Kayapo are around 9.000 indigenous people living in around 44 villages linked by rivers and tracks through the jungle around the Iriri river. The Iriri River which is the largest tributary of the Xingu, itself a major tributary of the Amazon, winds its way northward. The river is around 50 to several hundred meters wide, sometimes tight and deep, then twisted and rather shallow in sections. Providing plenty of various structures to fish.

Walking through the village we saw some satellite dishes, a school house/nurses’ station and even a pay phone! After walking over to the hut in the center, we sat together in the open hut in the middle of the village plaza. We all said hello to the Chief Pukatrire and the other Chiefs. And mentioned how happy we would be to be in their land and to intrude their protected habitat and ground softly. 

We were invited to get some of the traditional body paintings. Two ladies, one younger, one older started to paint my arms with patterns. They applied the color made of charcoal and some fruit juice and water with sticks. Adding the black color to the stick with their hands. Whipping the excess color of with their hands that were all over covered pitch black with paint. Drawing one line at a time. After they finished my arms, it was my faces turn. Days later it turned out that the color is relatively resistant to soap and water. Thus I was little afraid that at least the face paint would wash off before I would be back in the so called civilization. It only faded very slowly... It was great fun though. And as there were no mirrors in the jungle I was not shocked by my own sight.

Besides the painting we were offered to buy necklaces, arm bands and bracelets made of glass beads. Some of them had very appealing patterns, some where simpler. At that opportunity I bought some bracelets and an arm band.

I am not sure if this glass bead art is a tradition or was introduced not long ago by "white man". There is an extensive article published in National Geography in 2014 describing an "expedition" to Kayapo at Kendjam in 2013, mentioning that they brought 22lbs of finest Czech glass beads. On site we were told that they would prefer Belgian beads only. Second difference between the article and on site information… (For further reading about Kayapo the NatGeo article is strongly recommended


After that reception at Kendjam we loaded the boats. Kids playing in the warm river, looking kind of shy as they discovered a camera pointed at them. Everything was loaded in the boat. We started the 4 hour boat trip downriver to the camp. Around 40km as the bird flies, several more on the river. Iriri is a meandering clear, warm river, wide landscape, birds, jungle. After a transfer time of around 8 hours in total we arrived at the camp. It was located on a huge sandy beach, kitchen corner, staff tents, guest tents, solar camp shower (working surprisingly well) and toilet tent. All set up. But no bar!

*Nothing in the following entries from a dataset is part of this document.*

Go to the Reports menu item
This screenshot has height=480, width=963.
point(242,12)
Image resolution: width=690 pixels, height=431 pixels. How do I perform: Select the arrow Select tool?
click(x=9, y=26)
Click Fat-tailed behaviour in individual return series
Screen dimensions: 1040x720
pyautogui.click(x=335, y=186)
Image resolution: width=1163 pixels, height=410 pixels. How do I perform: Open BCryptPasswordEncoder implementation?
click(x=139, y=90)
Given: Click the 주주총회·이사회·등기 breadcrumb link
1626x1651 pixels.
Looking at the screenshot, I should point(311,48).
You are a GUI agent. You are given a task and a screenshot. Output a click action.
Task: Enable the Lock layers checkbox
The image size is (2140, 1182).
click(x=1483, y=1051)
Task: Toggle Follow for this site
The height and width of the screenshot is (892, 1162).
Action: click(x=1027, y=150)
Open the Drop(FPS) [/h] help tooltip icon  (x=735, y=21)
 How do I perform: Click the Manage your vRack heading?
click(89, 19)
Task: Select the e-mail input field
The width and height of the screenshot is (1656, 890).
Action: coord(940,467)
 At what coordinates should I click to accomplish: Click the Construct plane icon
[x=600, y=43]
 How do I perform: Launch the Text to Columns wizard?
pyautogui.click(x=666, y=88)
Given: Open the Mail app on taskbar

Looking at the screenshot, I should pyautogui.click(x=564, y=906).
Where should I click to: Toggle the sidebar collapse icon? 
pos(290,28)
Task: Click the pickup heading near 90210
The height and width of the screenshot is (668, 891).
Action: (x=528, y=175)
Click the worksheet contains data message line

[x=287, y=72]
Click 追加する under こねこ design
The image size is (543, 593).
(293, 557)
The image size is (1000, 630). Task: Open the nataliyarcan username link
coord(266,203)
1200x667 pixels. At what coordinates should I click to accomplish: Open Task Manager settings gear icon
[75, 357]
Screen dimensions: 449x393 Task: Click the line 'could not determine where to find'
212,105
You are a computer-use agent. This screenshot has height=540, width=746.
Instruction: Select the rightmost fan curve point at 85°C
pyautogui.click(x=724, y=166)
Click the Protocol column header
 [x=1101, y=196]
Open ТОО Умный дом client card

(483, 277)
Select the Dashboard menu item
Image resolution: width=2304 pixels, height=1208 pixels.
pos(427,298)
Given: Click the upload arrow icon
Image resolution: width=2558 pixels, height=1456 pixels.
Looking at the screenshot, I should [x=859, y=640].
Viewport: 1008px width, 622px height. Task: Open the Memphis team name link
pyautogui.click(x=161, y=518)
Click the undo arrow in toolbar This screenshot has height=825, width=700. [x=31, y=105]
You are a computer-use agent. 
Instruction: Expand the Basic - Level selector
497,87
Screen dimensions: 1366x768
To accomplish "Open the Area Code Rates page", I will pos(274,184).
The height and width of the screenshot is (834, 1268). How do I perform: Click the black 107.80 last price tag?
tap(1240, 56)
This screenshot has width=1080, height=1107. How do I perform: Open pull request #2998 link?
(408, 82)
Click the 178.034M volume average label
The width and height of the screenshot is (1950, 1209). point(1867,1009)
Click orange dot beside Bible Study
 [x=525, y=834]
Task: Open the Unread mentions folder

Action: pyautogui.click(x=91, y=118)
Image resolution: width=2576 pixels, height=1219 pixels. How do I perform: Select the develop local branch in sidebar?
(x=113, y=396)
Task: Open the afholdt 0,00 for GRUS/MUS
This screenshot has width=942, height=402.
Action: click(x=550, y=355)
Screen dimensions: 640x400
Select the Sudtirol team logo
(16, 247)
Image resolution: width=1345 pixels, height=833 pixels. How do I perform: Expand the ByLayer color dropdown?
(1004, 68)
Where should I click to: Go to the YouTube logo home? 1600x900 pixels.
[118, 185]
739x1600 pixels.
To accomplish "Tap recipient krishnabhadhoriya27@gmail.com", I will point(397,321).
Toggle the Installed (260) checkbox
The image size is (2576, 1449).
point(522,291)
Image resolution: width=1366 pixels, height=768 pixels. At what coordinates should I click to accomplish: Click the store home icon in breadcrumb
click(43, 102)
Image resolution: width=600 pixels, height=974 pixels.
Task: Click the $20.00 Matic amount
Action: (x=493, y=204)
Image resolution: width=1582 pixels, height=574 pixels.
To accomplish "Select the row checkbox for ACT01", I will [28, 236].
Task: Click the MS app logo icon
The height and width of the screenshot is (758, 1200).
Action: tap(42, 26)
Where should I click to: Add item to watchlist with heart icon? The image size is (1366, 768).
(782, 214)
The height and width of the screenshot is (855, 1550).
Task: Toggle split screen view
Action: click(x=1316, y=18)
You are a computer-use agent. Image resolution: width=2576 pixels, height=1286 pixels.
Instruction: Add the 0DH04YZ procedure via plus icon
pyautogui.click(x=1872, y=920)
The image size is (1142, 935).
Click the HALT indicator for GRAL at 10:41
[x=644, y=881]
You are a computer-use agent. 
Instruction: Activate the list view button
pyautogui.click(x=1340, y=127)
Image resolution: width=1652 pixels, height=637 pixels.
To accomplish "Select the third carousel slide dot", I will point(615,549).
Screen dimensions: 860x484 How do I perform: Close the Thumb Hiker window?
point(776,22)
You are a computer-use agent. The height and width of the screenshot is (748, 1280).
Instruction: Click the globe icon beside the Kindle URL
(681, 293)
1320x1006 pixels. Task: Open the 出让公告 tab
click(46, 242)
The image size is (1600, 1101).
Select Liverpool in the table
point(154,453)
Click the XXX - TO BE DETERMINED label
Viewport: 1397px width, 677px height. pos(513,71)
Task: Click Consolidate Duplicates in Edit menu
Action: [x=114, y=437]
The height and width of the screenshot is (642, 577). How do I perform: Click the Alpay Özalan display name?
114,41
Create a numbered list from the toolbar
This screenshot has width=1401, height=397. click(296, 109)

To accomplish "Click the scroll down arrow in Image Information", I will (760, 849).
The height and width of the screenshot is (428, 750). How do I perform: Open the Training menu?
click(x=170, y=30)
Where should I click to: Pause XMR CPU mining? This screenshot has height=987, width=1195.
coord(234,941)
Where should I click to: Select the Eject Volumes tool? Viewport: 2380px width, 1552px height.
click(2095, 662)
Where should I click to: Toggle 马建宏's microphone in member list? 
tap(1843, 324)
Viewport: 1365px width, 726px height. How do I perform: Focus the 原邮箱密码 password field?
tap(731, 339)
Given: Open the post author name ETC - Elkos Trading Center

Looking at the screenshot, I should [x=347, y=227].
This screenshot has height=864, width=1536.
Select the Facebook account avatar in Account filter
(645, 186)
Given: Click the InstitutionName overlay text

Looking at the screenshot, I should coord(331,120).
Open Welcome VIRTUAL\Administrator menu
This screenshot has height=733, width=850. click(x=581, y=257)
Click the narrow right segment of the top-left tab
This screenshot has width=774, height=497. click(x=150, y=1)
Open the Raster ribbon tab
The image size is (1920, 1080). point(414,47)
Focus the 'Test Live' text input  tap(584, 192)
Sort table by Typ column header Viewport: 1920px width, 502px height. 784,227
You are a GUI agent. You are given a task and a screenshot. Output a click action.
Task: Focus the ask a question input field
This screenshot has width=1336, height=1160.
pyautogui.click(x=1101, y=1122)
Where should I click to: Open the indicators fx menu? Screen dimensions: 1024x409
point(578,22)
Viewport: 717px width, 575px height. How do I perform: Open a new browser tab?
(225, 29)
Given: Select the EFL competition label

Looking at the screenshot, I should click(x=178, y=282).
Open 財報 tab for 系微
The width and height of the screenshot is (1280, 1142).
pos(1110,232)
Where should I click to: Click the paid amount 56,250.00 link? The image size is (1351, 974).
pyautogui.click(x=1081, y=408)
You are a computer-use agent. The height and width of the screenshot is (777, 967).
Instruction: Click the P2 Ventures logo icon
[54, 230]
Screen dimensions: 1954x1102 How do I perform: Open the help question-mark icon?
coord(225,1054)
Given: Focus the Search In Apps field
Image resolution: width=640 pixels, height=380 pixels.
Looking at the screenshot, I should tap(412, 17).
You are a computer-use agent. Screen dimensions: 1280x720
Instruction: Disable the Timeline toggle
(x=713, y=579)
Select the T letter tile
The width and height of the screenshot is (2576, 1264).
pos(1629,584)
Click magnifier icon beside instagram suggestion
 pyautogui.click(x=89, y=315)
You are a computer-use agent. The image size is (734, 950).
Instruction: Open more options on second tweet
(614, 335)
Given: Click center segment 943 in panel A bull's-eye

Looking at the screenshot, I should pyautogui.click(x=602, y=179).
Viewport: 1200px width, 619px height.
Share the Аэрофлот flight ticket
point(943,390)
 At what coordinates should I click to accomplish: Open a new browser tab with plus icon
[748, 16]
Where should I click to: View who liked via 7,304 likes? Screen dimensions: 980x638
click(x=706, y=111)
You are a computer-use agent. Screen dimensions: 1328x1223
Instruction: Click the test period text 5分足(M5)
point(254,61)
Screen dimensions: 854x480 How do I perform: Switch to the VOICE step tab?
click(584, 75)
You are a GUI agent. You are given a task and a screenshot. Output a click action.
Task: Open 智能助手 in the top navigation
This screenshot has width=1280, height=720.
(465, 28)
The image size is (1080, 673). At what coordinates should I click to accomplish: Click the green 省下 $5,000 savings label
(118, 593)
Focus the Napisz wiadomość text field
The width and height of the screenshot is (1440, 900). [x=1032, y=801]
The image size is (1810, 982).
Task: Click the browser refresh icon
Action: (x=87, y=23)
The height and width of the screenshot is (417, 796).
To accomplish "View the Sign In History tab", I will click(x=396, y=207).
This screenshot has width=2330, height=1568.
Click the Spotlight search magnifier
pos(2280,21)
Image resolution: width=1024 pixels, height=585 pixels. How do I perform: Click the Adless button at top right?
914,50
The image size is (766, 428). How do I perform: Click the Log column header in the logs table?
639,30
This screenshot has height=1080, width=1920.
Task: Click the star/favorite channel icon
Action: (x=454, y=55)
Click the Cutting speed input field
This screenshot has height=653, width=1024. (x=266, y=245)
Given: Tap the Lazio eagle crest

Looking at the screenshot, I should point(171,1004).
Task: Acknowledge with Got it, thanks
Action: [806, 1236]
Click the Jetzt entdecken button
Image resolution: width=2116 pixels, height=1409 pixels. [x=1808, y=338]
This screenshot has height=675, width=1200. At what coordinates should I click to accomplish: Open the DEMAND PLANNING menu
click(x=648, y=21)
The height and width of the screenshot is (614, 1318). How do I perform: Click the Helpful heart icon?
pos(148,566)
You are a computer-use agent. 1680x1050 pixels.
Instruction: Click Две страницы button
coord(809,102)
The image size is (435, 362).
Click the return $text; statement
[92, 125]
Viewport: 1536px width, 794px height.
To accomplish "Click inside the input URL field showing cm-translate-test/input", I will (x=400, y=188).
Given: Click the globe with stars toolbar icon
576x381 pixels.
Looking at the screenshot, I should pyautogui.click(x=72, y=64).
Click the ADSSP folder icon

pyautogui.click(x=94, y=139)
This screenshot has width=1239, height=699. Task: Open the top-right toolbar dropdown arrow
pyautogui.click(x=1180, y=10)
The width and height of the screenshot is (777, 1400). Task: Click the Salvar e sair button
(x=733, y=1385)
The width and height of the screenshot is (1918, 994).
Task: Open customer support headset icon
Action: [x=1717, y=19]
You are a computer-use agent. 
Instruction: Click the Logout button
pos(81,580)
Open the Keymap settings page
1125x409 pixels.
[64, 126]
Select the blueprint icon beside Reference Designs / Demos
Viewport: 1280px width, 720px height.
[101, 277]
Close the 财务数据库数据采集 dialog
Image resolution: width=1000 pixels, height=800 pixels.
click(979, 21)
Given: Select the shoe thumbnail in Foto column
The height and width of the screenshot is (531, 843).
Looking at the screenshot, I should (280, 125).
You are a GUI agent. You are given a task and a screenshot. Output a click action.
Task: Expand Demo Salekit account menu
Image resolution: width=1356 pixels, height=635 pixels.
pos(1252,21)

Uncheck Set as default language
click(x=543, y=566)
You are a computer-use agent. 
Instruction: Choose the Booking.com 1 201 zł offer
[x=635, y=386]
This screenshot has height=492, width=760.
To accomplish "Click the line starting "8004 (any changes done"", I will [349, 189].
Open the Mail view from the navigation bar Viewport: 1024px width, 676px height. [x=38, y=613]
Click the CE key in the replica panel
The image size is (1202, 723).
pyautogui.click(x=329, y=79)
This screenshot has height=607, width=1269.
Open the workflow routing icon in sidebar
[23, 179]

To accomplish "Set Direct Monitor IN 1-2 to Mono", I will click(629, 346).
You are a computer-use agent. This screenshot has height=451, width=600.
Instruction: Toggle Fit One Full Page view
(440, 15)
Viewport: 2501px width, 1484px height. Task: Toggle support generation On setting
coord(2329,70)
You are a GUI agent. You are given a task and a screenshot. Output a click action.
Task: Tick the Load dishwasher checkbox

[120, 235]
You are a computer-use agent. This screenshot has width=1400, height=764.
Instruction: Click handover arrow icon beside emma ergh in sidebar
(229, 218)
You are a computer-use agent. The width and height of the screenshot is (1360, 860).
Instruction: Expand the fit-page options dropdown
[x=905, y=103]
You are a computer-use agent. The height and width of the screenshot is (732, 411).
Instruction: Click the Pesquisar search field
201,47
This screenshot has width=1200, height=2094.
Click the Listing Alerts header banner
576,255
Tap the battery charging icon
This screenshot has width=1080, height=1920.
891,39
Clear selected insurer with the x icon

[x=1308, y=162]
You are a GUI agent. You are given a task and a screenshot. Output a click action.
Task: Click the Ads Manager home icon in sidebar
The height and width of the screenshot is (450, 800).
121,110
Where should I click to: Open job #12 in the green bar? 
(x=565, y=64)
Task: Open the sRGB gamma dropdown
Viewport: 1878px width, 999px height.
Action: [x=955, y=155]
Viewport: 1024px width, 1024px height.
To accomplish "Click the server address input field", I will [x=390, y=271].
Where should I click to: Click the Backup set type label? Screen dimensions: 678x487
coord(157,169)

That would be home for the next days. Rather rustic dinner, not lodge stuff but expedition kind of stuff. Alan the young apprentice cook gave its best possible in that environment.

Night came and the clear sky showed a marvelous star spectacle. Milky-Way all over the firmament, myriads of stars. The stars were so bride that even with no moon there as good orientation possible just due to the starlight! Warm air, but cooling off nicely for the night, frogs making noise, cicadae, other jungle sounds from monkeys or whatever tried to communicate.